● Exercise description:
Word for word, restate the lines of the data from the first through the one containing "Task: Click the drag", and nothing else.

-------- Provided records

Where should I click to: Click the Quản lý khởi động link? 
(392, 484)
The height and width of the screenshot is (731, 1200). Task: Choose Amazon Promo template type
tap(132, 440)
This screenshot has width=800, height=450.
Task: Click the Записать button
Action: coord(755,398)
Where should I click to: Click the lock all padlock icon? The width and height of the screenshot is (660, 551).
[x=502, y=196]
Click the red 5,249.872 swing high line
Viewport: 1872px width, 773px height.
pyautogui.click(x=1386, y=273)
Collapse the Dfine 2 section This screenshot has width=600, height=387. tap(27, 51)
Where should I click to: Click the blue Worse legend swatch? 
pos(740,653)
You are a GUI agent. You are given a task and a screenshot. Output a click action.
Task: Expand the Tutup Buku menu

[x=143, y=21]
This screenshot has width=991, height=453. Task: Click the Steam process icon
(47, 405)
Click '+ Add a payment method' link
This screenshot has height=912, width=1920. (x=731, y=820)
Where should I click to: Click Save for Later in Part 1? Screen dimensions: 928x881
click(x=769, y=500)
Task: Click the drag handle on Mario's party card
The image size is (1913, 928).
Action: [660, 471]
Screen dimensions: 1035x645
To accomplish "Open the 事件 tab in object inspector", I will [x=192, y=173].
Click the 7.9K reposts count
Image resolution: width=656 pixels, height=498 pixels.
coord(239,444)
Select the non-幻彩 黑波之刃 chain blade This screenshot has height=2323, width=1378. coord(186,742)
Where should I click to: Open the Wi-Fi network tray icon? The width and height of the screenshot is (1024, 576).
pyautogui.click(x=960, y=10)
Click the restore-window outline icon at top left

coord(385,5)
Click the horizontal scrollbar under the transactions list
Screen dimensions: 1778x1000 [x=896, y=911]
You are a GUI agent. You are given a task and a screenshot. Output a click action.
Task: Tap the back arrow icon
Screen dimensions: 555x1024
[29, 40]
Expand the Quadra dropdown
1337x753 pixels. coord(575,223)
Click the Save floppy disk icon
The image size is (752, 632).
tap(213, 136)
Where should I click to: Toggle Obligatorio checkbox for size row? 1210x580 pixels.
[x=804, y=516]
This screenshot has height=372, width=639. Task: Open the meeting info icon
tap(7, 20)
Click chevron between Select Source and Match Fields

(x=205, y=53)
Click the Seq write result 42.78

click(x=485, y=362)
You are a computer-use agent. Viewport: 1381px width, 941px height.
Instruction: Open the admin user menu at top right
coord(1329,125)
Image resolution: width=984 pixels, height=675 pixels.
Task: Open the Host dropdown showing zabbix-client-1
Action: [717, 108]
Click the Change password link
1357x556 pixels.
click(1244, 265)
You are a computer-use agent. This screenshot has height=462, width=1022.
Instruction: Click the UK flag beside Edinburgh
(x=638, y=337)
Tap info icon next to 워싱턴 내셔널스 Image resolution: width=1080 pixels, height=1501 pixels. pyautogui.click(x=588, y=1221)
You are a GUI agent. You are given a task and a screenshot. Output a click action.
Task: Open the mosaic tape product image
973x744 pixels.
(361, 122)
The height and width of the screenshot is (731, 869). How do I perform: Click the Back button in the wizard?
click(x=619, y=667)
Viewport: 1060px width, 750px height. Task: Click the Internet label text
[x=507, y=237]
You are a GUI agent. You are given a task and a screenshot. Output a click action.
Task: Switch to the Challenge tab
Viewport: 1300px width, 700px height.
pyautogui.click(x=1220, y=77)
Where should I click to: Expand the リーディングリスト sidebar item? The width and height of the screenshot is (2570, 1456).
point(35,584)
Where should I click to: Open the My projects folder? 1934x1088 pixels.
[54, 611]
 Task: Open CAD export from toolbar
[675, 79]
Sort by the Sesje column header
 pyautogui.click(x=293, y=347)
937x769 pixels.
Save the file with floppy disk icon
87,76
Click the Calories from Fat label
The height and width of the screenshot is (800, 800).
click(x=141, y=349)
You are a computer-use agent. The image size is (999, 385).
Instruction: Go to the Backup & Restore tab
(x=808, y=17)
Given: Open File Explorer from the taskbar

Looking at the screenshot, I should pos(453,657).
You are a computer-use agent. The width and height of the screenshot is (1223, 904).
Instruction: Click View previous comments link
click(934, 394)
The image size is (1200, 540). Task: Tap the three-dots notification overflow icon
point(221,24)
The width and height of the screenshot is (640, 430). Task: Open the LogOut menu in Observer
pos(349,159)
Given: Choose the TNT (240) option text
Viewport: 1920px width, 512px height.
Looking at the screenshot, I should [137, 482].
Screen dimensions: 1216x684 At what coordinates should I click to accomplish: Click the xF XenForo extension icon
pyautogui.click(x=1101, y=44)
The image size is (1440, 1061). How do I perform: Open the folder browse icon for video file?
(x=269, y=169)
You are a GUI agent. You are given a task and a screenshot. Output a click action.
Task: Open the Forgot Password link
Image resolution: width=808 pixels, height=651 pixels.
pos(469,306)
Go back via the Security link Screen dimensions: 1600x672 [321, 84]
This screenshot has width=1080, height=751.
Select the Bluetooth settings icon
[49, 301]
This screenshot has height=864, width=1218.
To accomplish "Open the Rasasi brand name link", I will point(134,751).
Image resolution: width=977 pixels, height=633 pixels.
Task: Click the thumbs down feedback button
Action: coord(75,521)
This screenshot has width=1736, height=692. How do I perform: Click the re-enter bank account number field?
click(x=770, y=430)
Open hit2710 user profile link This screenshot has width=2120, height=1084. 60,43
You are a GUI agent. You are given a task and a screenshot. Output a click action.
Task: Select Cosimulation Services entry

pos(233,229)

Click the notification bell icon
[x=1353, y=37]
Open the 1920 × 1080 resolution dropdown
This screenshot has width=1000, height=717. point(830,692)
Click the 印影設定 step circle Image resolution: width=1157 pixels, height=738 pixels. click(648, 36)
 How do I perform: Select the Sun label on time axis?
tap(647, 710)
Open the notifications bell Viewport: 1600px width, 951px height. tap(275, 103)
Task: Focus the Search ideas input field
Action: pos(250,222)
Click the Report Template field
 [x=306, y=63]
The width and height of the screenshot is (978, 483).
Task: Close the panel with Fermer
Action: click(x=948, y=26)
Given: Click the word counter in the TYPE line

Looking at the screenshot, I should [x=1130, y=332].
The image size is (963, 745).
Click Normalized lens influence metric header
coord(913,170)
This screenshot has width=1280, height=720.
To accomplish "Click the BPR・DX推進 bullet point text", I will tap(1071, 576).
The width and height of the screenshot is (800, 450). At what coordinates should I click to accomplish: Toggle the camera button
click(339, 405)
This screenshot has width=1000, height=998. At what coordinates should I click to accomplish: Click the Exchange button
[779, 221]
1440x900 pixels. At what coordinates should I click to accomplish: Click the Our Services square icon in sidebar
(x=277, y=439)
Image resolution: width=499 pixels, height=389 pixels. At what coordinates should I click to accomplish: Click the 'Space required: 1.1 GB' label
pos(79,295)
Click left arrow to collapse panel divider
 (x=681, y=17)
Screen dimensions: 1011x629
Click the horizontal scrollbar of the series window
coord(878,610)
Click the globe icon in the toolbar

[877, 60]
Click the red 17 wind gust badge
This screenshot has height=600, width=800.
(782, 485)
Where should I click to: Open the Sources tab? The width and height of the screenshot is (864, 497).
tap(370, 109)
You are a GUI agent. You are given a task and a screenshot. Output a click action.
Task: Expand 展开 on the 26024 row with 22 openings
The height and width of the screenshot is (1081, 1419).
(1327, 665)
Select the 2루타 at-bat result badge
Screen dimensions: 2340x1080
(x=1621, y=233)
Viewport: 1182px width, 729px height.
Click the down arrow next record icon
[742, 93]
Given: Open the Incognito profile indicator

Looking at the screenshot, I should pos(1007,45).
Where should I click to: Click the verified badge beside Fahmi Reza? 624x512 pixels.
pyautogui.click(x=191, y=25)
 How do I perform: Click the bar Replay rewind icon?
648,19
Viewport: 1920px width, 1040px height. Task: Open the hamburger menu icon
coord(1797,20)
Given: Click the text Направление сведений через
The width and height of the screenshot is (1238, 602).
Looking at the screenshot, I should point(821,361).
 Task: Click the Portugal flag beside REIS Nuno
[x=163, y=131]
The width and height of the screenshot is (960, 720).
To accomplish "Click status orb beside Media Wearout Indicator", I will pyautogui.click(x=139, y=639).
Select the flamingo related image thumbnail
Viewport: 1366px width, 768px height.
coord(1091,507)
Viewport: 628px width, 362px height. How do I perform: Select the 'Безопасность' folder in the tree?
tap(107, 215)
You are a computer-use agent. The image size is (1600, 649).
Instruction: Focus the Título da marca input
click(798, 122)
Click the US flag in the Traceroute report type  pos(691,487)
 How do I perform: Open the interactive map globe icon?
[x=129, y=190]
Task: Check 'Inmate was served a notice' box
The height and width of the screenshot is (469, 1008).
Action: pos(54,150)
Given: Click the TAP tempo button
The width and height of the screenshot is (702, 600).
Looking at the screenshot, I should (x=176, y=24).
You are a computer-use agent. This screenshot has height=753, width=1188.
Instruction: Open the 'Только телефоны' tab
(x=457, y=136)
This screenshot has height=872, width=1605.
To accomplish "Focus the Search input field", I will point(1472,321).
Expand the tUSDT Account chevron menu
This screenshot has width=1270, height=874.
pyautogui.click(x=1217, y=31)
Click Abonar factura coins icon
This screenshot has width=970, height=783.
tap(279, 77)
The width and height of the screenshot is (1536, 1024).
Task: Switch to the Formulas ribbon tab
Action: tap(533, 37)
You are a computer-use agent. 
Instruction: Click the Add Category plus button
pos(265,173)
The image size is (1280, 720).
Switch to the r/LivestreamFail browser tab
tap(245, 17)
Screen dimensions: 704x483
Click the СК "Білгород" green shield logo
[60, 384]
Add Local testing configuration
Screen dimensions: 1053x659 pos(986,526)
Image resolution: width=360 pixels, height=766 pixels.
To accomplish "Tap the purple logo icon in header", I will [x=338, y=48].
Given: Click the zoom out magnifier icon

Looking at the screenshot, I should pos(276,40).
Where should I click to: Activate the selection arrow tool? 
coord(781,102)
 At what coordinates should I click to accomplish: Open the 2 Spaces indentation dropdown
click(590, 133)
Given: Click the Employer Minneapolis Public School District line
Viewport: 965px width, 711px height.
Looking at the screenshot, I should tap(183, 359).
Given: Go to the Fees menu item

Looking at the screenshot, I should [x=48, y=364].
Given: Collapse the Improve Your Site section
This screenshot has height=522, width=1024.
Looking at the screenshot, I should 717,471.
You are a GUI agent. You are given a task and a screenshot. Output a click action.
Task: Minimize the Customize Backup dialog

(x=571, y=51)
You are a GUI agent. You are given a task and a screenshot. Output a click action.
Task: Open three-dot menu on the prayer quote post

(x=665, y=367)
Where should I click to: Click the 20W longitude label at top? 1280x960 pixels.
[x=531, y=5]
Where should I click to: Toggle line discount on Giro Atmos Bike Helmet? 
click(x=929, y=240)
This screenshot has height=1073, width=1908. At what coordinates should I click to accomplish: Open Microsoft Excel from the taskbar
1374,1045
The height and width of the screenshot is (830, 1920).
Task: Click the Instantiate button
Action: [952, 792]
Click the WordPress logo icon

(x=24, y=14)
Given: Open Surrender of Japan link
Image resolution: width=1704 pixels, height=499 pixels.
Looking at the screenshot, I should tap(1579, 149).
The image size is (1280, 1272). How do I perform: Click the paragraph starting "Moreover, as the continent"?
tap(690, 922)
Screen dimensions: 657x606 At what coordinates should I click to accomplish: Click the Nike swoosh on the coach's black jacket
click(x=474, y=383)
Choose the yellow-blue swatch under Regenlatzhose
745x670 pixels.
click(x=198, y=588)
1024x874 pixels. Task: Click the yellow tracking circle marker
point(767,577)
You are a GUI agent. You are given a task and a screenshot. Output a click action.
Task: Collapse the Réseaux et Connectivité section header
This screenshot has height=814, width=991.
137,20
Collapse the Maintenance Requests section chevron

----------------

● Your response:
Where should I click to: Click the Quản lý khởi động link? 
(392, 484)
The height and width of the screenshot is (731, 1200). Task: Choose Amazon Promo template type
tap(132, 440)
This screenshot has width=800, height=450.
Task: Click the Записать button
Action: coord(755,398)
Where should I click to: Click the lock all padlock icon? The width and height of the screenshot is (660, 551).
[x=502, y=196]
Click the red 5,249.872 swing high line
Viewport: 1872px width, 773px height.
pyautogui.click(x=1386, y=273)
Collapse the Dfine 2 section This screenshot has width=600, height=387. tap(27, 51)
Where should I click to: Click the blue Worse legend swatch? 
pos(740,653)
You are a GUI agent. You are given a task and a screenshot. Output a click action.
Task: Expand the Tutup Buku menu

[x=143, y=21]
This screenshot has width=991, height=453. Task: Click the Steam process icon
(47, 405)
Click '+ Add a payment method' link
This screenshot has height=912, width=1920. (x=731, y=820)
Where should I click to: Click Save for Later in Part 1? Screen dimensions: 928x881
click(x=769, y=500)
Task: Click the drag handle on Mario's party card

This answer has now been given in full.